Terry Connelly is dean of the Ageno School of Business at Golden Gate University and is frequently quoted on business, financial, and economic issues by Bay Area local, as well as national, news media.
If you want to understand why the meltdown of the credit securitization market is so central to everything that is going on with the economy in the US today, imagine this: All the cellphone towers in the world simultaneously go off. Sure, many of us could get by reverting to landlines and payphones (if there are any left on a corner or two). But those on the fringes who connect with the rest of the world only by their mobile phones would be totally left out. And the pace of commerce generally would be radically curtailed.
Interest rate cuts and stimulus packages are well and good for building a fire break against recession, although the timing is a bit “last minute”. This economy now just needs a pacemaker, but if one doesn’t get implanted soon enough, it will need the paddles! But even more central is a restoration of market trust in the securitization process.
And restoration of trust cannot come until bond insurer financial footings are stabilized to the point where we do not have a ratings downgrade that sets in motion a chain reaction spreading through the municipal bond market and all the investment classes and state and local budgets that depend on their stability.
This risk is even more pronounced as the rating agencies themselves seek to regain their lost honor (due to the subprime ratings fiasco). The agencies may be tempted to re-assert their “independence” by ending their forebearance on the bond insurers’ ratings while regulators and financiers struggle to find a formula to fix the elemental problem caused by the insurers themselves investing way too much in the very dicey securities they were supposed to be insuring!

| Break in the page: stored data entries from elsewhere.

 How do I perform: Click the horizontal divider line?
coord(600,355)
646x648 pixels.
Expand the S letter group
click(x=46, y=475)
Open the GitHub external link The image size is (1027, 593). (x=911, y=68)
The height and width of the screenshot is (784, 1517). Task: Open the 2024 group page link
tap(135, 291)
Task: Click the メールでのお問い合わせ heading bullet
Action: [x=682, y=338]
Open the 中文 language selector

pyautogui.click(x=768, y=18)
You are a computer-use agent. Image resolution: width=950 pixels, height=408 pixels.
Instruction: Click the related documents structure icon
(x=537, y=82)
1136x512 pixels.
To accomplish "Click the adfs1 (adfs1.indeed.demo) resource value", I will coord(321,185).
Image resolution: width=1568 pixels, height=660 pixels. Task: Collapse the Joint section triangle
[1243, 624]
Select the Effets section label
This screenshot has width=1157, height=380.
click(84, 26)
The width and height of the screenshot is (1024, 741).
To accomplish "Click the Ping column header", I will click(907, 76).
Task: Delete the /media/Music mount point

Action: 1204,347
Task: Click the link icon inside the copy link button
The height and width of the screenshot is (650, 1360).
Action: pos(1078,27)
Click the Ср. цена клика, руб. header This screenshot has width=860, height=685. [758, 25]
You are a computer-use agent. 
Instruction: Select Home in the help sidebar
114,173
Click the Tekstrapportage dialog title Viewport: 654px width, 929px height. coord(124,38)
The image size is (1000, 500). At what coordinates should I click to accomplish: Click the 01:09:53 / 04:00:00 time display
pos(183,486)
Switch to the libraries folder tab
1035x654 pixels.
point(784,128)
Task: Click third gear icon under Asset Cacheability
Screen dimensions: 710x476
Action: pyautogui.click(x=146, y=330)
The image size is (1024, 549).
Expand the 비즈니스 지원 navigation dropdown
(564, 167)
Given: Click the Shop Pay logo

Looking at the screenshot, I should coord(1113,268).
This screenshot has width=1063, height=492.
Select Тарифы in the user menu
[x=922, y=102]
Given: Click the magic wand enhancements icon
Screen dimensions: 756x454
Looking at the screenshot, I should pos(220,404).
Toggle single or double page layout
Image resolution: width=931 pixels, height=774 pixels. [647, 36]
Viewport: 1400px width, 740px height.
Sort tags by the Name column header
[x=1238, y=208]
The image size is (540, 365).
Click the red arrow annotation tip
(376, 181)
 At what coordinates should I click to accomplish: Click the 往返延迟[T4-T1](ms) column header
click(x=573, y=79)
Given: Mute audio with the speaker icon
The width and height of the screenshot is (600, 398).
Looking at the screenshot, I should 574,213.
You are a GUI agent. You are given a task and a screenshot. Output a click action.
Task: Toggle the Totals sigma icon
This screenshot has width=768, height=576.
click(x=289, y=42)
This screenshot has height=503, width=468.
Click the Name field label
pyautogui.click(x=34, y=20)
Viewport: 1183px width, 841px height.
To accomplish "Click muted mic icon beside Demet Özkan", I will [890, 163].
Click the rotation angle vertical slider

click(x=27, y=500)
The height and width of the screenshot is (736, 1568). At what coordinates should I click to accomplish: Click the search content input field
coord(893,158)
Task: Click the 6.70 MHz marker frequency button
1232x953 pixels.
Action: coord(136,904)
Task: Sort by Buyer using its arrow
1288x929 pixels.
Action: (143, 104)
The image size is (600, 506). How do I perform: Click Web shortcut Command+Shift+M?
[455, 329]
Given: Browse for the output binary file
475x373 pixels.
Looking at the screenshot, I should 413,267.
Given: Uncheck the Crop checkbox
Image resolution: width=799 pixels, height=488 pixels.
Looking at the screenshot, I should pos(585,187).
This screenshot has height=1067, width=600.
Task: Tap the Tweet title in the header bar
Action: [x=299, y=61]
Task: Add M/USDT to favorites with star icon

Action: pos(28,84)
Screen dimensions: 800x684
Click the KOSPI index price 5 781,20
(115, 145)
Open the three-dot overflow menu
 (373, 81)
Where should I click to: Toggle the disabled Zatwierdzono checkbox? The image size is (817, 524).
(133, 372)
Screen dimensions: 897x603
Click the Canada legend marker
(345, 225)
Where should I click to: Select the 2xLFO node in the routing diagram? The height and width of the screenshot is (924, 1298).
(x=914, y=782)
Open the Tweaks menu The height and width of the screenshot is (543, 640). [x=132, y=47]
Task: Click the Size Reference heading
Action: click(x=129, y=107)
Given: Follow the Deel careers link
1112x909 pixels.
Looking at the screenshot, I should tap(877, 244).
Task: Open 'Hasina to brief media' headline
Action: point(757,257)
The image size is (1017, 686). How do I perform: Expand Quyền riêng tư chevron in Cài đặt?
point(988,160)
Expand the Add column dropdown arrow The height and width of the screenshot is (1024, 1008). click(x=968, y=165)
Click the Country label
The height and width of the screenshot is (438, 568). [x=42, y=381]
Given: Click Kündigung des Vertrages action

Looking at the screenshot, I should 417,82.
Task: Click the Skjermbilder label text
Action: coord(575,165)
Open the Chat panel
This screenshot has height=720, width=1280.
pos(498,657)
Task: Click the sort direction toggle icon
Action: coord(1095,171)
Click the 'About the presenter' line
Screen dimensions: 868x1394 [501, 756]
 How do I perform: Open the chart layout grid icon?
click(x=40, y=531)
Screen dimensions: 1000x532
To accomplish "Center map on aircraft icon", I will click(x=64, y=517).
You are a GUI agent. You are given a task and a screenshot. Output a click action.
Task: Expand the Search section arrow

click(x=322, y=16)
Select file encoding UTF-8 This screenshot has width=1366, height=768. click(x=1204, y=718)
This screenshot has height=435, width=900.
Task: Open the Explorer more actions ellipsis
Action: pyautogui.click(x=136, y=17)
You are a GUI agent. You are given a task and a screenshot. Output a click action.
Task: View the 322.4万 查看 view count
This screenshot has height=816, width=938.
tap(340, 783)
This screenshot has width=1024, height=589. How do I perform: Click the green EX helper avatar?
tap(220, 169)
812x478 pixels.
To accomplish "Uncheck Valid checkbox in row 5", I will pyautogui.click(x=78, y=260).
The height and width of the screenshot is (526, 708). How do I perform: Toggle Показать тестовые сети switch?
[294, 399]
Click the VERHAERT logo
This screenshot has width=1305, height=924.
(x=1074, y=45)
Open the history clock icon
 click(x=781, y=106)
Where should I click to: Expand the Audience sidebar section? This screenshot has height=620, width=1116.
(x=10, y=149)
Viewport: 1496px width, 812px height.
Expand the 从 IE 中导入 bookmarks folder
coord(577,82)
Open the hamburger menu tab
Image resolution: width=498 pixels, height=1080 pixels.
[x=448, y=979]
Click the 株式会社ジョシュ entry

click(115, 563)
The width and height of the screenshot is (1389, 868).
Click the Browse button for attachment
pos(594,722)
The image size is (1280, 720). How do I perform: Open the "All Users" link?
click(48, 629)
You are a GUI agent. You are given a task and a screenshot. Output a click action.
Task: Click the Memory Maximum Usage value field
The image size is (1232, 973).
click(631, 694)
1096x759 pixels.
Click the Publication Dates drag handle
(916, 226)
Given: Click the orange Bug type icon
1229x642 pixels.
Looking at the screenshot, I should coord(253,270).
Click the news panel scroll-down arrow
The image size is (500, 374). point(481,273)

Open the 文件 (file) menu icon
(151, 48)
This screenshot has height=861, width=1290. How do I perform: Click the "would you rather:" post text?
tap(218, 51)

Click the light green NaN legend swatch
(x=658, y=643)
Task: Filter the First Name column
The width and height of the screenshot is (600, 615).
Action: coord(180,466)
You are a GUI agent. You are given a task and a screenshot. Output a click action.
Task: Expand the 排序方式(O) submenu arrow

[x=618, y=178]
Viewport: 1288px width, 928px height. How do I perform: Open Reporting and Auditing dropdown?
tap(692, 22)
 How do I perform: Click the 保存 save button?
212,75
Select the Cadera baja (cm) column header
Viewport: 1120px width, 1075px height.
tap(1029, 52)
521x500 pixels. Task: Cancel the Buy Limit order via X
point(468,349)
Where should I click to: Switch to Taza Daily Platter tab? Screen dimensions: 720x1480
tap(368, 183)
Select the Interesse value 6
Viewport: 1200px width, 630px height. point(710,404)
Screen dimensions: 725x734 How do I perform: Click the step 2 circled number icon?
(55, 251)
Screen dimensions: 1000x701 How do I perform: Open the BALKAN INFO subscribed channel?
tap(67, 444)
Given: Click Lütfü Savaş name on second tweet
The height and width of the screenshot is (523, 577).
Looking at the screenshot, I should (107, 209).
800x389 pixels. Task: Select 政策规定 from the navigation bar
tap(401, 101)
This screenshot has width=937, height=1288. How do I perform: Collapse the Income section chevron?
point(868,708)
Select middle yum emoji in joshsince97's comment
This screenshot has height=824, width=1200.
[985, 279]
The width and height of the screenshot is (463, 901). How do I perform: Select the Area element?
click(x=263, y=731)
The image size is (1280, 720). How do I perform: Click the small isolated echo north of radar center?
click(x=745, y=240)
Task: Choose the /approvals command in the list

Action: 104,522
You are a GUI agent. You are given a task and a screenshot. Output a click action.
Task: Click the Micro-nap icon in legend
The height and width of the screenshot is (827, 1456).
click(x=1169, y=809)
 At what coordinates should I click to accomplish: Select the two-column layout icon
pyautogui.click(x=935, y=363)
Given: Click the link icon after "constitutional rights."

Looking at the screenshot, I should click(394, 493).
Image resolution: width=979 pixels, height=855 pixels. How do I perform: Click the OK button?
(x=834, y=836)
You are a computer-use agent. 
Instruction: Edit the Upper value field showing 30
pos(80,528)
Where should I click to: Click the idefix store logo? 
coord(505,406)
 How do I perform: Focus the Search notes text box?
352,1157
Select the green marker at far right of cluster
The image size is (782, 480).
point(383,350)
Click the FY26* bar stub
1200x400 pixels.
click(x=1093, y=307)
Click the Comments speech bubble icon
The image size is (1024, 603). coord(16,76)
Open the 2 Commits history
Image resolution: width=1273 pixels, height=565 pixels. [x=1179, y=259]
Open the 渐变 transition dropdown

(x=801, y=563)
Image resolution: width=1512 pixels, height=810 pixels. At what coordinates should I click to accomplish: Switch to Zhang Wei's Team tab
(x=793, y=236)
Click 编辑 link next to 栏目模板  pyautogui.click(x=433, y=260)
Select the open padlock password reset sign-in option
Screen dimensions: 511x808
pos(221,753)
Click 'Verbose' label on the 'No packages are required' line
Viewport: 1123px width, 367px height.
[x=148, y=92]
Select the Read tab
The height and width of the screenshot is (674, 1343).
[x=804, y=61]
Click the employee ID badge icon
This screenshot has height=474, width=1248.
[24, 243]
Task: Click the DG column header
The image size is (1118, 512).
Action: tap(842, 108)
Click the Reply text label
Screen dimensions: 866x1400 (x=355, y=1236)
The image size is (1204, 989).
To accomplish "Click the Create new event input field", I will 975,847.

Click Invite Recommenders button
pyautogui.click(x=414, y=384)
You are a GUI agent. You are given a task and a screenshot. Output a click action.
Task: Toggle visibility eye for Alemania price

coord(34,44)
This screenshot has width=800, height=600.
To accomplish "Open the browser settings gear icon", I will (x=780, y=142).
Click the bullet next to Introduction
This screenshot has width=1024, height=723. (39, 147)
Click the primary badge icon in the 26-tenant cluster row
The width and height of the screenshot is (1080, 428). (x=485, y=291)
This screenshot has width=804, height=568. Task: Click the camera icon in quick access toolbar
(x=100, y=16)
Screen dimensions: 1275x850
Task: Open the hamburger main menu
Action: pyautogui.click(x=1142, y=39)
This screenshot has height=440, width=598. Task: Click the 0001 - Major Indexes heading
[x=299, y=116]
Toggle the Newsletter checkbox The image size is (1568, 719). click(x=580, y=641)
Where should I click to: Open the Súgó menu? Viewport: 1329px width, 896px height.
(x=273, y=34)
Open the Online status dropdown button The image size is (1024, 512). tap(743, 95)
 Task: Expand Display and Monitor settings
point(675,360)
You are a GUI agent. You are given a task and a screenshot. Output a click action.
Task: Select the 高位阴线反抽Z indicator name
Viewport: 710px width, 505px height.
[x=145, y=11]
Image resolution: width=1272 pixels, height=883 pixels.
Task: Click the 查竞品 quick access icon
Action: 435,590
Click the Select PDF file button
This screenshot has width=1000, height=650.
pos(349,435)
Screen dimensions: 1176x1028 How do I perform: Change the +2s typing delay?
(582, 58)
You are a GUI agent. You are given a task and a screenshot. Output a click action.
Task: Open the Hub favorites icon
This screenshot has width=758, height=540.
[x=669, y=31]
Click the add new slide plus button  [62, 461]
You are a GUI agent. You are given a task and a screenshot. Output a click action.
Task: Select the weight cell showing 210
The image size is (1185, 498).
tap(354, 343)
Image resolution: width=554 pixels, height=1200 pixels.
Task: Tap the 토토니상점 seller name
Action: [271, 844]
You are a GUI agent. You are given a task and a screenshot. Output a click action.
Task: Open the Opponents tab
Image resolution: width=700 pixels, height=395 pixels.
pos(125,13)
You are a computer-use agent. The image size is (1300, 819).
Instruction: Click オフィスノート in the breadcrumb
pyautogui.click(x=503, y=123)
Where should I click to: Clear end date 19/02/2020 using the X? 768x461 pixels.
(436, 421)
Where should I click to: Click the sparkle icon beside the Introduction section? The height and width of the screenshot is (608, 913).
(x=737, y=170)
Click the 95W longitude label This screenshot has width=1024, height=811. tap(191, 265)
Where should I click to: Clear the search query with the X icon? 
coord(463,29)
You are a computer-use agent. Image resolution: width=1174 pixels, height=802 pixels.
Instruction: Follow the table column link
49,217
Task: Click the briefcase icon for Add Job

The financial markets will only stabilize and turn upwards when there is clear and convincing evidence that Central Banks across the globe are fundamentally in poliy alignment with respect to the global implications of the credit crisis especially in securitization. (They need not all have the same interest rate policies or levels, of course; they just need to show they recognize how serious the risk is, as Josef Ackerman of Deutche Bank observed just today.)
In addition, markets need a sense that those concerned have their arms around the bond insurance mess and see a way forward independent of what may or may not be the investment decisions of Warren Buffett and Wilbur Ross (not that there’s anything wrong with their investment decisions…it’s just that it’s not their job to save the economy).
Then and only then, slowly but surely, can the capital markets begin to resuscitate, issue by issue, the securitization process that served us all so well for the past three decades since the S & L crisis (a pre-globalization matter, thank goodness) and that only recently were systemically corrupted by rampant greed.